Copy out the entries that begin at the line containing "Given: Open the Настройки menu" and stop after the line containing "coord(512,30)", keeping every character as it appears.

<<<<

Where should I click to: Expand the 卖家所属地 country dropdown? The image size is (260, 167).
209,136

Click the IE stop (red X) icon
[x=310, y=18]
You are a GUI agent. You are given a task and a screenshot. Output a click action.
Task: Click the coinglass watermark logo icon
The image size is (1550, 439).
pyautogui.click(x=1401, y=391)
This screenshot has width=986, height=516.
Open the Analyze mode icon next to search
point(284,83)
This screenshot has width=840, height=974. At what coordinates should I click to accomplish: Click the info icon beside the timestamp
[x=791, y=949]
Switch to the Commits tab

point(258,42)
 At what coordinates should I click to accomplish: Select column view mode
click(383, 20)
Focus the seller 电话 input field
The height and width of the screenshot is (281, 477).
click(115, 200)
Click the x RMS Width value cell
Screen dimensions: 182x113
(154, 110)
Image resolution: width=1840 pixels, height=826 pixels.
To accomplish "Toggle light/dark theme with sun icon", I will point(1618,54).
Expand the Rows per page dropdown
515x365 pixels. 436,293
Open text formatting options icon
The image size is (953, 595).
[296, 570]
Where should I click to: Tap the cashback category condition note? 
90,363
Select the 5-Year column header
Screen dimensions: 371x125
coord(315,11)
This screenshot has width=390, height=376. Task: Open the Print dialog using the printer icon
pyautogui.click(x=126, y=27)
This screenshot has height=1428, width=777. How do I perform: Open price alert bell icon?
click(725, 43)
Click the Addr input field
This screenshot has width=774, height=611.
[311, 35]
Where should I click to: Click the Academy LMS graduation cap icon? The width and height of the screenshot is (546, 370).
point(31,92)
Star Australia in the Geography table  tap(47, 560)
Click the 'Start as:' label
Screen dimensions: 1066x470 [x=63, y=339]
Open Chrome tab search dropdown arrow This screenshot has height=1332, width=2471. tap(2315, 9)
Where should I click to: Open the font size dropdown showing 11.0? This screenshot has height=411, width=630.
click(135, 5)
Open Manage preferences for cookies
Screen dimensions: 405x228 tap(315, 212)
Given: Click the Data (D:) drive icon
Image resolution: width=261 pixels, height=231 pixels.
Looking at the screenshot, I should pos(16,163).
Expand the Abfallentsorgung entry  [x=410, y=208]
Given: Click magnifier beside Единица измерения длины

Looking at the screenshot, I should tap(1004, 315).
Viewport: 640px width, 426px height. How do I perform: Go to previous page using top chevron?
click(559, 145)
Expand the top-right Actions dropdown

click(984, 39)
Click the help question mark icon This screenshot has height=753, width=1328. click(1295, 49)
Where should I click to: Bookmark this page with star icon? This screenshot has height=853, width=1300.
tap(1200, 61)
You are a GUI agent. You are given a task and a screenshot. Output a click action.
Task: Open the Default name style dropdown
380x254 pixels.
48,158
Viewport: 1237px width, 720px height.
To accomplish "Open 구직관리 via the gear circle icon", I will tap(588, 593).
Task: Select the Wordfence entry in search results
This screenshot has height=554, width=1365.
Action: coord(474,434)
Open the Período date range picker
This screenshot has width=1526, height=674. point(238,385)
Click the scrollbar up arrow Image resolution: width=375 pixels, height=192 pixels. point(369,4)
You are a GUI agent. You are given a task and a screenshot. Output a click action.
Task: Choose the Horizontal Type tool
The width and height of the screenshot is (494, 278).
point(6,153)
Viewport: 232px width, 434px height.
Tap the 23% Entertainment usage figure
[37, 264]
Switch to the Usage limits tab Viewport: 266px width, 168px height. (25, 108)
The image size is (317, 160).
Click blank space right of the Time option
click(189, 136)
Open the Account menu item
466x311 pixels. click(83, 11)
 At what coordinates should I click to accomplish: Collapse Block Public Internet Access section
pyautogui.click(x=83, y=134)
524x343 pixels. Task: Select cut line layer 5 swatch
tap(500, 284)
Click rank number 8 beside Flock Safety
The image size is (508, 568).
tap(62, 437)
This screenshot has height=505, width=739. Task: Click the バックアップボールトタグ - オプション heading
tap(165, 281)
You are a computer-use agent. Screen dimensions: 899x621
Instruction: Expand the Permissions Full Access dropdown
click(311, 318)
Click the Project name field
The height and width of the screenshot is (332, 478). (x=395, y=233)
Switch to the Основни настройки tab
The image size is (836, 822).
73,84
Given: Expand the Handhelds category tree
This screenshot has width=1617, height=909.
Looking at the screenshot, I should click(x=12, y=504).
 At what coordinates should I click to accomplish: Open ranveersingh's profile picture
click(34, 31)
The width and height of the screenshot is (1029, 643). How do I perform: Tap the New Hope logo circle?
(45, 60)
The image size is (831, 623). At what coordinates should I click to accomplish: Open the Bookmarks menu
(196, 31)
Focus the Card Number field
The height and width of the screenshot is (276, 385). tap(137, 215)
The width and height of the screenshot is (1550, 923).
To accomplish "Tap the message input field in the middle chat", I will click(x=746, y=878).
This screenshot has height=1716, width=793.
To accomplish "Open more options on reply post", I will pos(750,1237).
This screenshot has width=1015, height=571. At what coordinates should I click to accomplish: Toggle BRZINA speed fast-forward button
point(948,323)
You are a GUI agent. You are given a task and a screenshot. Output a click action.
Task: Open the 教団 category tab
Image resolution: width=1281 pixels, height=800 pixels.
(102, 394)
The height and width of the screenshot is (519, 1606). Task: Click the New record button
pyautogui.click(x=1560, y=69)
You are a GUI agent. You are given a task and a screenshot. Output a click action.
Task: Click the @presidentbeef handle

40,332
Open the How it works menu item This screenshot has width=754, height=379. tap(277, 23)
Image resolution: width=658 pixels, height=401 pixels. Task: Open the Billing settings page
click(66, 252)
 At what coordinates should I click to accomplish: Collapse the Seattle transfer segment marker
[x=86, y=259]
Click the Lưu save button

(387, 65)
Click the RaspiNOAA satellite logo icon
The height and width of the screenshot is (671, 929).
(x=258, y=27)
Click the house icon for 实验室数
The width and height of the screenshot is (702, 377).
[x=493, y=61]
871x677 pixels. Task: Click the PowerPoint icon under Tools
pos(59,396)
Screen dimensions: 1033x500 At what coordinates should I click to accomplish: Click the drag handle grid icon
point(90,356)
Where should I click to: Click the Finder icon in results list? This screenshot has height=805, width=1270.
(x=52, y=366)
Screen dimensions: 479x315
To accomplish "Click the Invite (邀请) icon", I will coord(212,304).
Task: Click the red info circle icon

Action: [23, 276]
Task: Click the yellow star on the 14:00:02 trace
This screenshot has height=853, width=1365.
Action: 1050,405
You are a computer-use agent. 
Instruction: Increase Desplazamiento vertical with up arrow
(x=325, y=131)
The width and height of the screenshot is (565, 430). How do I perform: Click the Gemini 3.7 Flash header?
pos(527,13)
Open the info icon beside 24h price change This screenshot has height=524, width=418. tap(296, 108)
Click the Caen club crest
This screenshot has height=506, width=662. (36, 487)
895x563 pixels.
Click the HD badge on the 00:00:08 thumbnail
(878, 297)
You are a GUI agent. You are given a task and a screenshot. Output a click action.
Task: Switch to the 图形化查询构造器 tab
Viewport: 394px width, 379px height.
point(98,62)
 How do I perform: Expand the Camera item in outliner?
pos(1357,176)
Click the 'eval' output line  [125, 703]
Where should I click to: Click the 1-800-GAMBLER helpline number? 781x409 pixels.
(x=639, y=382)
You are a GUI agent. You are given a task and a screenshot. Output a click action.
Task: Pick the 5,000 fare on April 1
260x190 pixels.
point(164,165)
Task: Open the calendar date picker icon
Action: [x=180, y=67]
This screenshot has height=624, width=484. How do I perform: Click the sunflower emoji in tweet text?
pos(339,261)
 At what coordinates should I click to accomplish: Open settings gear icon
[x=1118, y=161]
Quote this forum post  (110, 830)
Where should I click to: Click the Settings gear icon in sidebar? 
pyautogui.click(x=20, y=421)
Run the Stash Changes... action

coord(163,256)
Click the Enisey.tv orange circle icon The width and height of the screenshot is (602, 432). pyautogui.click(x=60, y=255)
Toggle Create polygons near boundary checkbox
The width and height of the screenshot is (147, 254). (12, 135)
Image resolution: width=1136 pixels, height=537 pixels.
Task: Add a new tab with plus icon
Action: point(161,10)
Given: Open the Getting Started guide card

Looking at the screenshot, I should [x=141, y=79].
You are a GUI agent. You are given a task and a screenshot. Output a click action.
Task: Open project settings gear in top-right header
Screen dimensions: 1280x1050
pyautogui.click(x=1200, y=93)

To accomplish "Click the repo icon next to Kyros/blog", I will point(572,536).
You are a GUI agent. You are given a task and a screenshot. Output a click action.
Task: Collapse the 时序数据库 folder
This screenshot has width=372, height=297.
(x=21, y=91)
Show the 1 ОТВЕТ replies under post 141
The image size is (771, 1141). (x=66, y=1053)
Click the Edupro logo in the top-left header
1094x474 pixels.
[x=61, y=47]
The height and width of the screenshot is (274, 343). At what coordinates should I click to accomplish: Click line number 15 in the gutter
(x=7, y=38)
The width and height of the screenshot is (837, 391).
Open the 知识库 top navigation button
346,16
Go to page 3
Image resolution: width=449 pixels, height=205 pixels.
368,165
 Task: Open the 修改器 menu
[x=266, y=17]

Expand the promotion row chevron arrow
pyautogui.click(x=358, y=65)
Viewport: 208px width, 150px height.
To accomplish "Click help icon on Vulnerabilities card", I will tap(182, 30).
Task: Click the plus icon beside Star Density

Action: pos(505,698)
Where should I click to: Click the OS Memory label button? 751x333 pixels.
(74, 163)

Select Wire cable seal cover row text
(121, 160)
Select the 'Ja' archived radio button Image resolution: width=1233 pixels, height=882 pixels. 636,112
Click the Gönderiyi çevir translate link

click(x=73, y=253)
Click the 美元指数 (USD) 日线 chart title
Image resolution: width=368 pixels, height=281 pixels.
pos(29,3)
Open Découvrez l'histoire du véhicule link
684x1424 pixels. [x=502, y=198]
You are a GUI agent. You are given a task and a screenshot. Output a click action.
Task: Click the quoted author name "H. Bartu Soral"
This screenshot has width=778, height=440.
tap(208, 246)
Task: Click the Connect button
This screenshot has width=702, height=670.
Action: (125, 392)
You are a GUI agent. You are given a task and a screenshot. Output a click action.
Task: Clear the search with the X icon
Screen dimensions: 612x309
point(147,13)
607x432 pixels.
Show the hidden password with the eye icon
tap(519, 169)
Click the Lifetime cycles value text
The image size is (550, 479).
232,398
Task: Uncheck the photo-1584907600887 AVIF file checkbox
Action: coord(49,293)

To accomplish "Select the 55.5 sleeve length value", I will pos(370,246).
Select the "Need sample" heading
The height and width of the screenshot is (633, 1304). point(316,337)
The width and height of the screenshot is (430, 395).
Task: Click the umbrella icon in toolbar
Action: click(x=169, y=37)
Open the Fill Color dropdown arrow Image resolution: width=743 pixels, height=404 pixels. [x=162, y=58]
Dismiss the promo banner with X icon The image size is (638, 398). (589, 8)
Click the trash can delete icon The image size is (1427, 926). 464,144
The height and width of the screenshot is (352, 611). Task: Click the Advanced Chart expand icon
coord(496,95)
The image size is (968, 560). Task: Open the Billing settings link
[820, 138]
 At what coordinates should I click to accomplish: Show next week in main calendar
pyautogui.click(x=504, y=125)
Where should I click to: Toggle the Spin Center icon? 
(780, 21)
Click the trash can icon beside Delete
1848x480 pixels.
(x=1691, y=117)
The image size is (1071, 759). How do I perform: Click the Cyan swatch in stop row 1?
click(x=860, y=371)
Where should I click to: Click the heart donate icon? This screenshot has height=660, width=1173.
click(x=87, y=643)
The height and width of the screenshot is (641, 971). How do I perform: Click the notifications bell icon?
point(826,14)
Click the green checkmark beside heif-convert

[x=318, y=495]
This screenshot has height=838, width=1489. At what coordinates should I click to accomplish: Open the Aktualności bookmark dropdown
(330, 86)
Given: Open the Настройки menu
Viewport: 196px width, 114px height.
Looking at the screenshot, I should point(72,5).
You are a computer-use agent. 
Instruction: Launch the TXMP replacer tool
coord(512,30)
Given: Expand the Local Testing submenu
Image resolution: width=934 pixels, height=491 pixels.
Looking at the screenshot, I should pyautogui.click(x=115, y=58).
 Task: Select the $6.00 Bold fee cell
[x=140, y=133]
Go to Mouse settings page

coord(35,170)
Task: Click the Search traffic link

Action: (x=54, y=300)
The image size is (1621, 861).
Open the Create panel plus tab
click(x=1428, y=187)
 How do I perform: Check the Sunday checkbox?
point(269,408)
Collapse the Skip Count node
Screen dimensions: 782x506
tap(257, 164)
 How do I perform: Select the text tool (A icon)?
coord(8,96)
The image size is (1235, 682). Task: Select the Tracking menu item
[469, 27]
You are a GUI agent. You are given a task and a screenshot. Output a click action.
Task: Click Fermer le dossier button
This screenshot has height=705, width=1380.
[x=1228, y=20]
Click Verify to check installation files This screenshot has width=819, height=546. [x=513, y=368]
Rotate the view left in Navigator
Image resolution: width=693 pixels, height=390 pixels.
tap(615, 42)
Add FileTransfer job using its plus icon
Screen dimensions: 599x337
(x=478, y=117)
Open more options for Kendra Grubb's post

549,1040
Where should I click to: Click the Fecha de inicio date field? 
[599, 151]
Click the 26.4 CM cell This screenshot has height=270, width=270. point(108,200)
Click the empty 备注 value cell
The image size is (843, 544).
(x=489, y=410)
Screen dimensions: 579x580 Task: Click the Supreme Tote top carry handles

>>>>

• [Exercise result]
Given: Open the Настройки menu
Viewport: 196px width, 114px height.
Looking at the screenshot, I should point(72,5).
You are a computer-use agent. 
Instruction: Launch the TXMP replacer tool
coord(512,30)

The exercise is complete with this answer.